The population center or centroid is the point where the state would balance if each resident had an equal weight. For example, if on a piece of cardboard a map of Florida was drawn and identical weights were placed at the location where each person lives, the population centroid would be the point at which this weighted map would balance perfectly on the tip of a pencil.
This study tracks the movement of Florida’s population center or “centroid.” The total population center movement from 1830 to 2010 is displayed on Map 1. In addition, Map 2 shows the movement of the population center in more detail from 1930 to 2010.
Centroid
The centroid for the total population of Florida (Map 1) moved to the southeast between 1830 and 2010, from Jefferson County to southwestern Polk County. From 1830 to 1900 the centroid moved southeasterly from Jefferson County to Dixie County as Florida’s population increased from 34,730 to 528,540. As the state’s population grew to 6,789,443 in 1970, the centroid continued its southeasterly trend but the movement to the south was more pronounced than the easterly component. In 1960 the centroid first moved into Polk County from southeastern Pasco County where it was located in 1950. The movement began to slow after 1960 and by 1980 stalled. From 1980 to 2010 the centroid has moved less than five miles to the east and approximately one mile to the north.
The movement of the centroid prior to 1900 reflects the gradual increase in settlement of areas of eastern and southern Florida that previously were sparsely settled. The only decade where the centroid moved to the west was between 1890 and 1900. This westward shift may be due in part to soldiers stationed at western Florida ports returning to live in familiar western areas of the state after the Spanish American War. The increased movement to the south after 1900 most likely reflects the growth of the railroads, highways and later to modern conveniences (air-conditioning) that allowed for the settlement of sub-tropical Florida. By the second half of the twentieth century the central regions of the state started to experience higher growth rates, reflecting the growth in the tourist and service industries along with available space for development. As a result of this recent population growth in central Florida, the centroid stalled and even moved slightly to the north.
Conclusion
The centroid is a single visual measure whose movement over time helps to capture general population settlement patterns. One can quickly look at the movement of the centroid and sense the flow of population growth. Florida’s population growth spreading from the panhandle to the southern peninsula can be seen in the sweeping southeasterly movement of Florida’s population centroid on the map of the centroid from 1830 to 2010.

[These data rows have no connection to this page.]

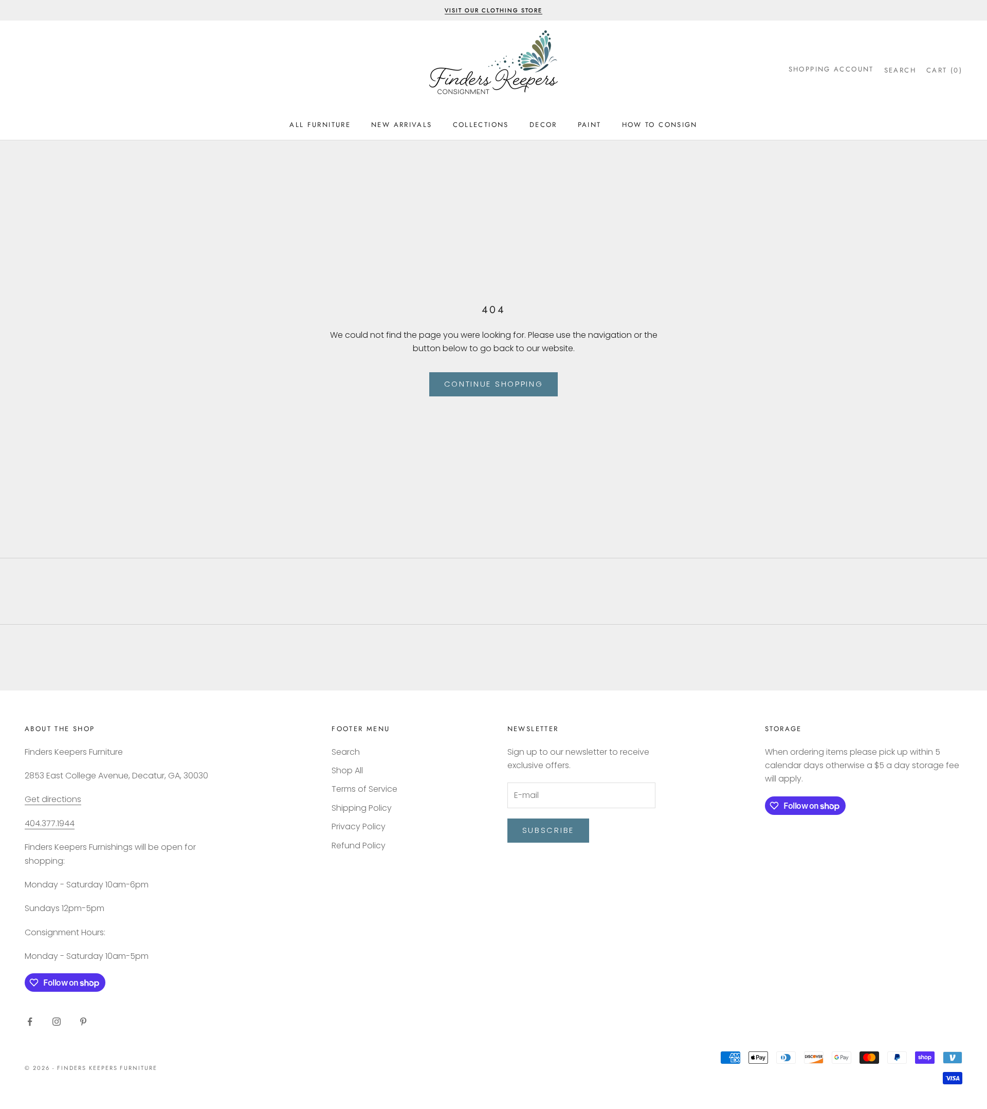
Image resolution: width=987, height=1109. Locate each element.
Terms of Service (364, 789)
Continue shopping (493, 383)
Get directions (53, 799)
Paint (589, 125)
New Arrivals (401, 125)
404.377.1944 (50, 823)
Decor (543, 125)
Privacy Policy (359, 826)
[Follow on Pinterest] (83, 1021)
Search (346, 752)
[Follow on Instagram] (56, 1021)
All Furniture (320, 125)
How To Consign (660, 125)
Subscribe (548, 830)
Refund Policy (359, 845)
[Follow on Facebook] (30, 1021)
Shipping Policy (362, 808)
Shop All (347, 770)
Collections (481, 125)
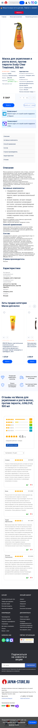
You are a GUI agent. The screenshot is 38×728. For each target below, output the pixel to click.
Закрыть (19, 12)
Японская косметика (7, 608)
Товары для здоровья (7, 601)
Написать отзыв (12, 445)
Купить (8, 105)
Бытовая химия (6, 603)
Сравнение (23, 601)
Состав (6, 148)
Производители (6, 617)
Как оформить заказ (25, 629)
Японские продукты (7, 606)
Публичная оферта (25, 619)
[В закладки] (33, 97)
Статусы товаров (6, 619)
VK (2, 698)
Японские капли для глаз (8, 599)
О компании (5, 624)
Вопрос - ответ (5, 631)
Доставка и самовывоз (8, 626)
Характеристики (9, 156)
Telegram (10, 698)
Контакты (22, 606)
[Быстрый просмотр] (4, 337)
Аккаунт (22, 599)
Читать (13, 71)
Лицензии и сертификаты (8, 621)
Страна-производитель (11, 152)
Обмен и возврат (24, 617)
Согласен (32, 722)
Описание (7, 136)
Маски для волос (11, 306)
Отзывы (6, 159)
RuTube (5, 698)
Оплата (4, 628)
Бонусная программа (25, 608)
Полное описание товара (26, 91)
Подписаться (31, 665)
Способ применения (10, 144)
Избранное (23, 603)
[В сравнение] (30, 97)
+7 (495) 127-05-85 (26, 696)
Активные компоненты (11, 140)
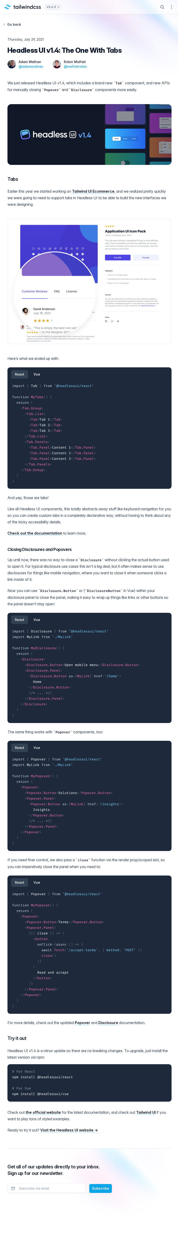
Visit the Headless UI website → (69, 1130)
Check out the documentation (34, 533)
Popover (82, 1022)
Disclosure (108, 1022)
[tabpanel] (89, 434)
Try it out (16, 1038)
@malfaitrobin (75, 66)
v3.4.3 (51, 7)
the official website (43, 1112)
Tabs (12, 179)
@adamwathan (31, 66)
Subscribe (100, 1188)
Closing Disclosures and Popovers (39, 549)
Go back (14, 24)
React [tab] (19, 374)
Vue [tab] (37, 374)
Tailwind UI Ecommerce (93, 191)
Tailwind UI (146, 1112)
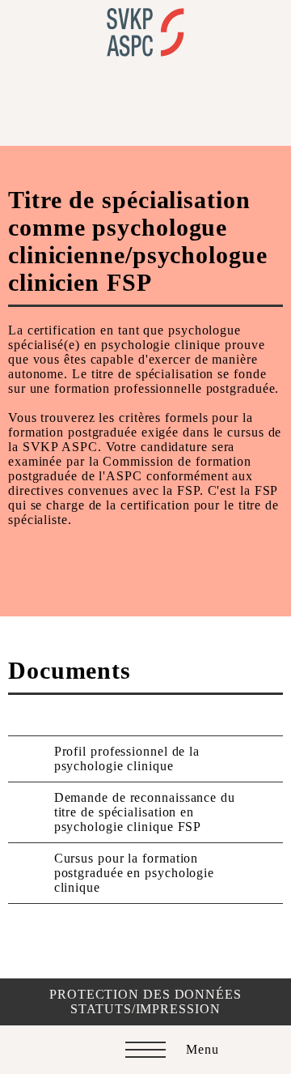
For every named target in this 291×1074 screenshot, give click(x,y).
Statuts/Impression (145, 1009)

Since the first Florida census in 1830, the state has seen mostly continuous and rapid growth. New residents originally arrived in the north and gradually settled the lower peninsula. As this settlement process proceeded, the center of population shifted southward. Now that the state contains nearly nineteen million people and new residents are arriving in large numbers to most areas of the state, the population center likely will remain in the general area where it is now in the central Florida peninsula.